He told the investigators who caught him that in recent years he had lived largely in the open, “a tree in the midst of a forest,” thinking that he would be less likely to be caught. If anyone knew that he was Italy’s most wanted mob boss, they had not said a word to authorities.

He was said to be a “fimminaru,” or playboy, and books and articles about him recounted his conquests in Italy and abroad. Some women paid a high price, landing in prison for abetting his life as a fugitive. Abbate noted in his book that Messina Denaro’s philandering had broken with the “family values of the traditional Mafia.”

He is thought to have traveled extensively during his years on the run, establishing connections with criminal groups in Europe and the Americas. “He was everywhere and nowhere,” Mafia reporter Attilio Bolzoni wrote after the arrest. “A ghost.”

Messina Denaro had taken his place at the Cosa Nostra table when his father, who also had Mafia affiliations, became a fugitive after his own legal troubles. In 1991, the son attended an infamous meeting at which prosecutors believe the Sicilian Mafia families decided to wage war against the central government by pulling off the high-profile assassinations and bombings of the early 1990s.

His rise within the echelons of organized crime was facilitated by his affiliation with the Corleonesi crime family, which was headed by Salvatore (Toto) Riina, the so-called Boss of all Bosses, who is said to have considered him like a son.

▶ DATA SECTION:
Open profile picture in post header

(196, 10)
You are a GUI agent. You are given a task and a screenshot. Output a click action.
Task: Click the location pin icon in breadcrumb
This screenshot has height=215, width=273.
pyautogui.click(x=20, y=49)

==

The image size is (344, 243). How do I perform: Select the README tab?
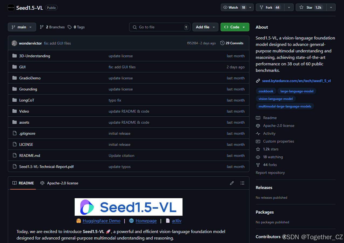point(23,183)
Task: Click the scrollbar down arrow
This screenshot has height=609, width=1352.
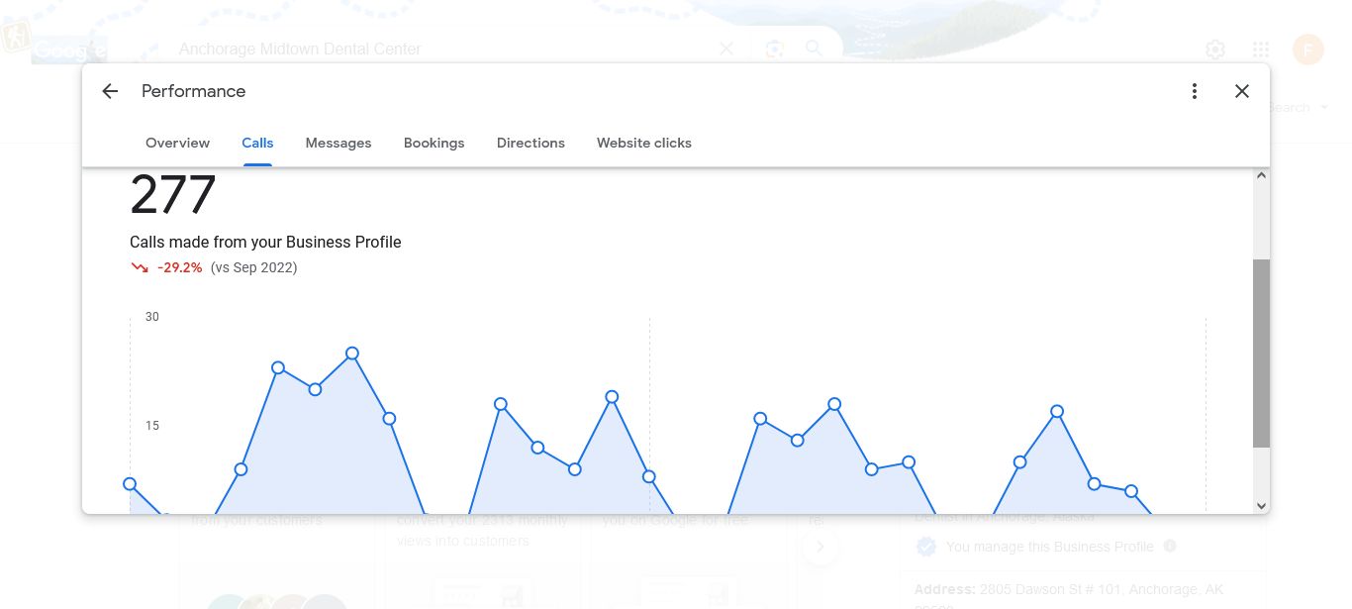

--

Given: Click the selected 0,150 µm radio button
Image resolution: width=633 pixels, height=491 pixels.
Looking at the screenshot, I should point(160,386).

▶ EXERCISE PROMPT: Set down, word for word, the stretch of the Messina Denaro text from "Messina Denaro had" through "the early 1990s.".

▶ SOLUTION FOR THIS TASK:
Messina Denaro had taken his place at the Cosa Nostra table when his father, who also had Mafia affiliations, became a fugitive after his own legal troubles. In 1991, the son attended an infamous meeting at which prosecutors believe the Sicilian Mafia families decided to wage war against the central government by pulling off the high-profile assassinations and bombings of the early 1990s.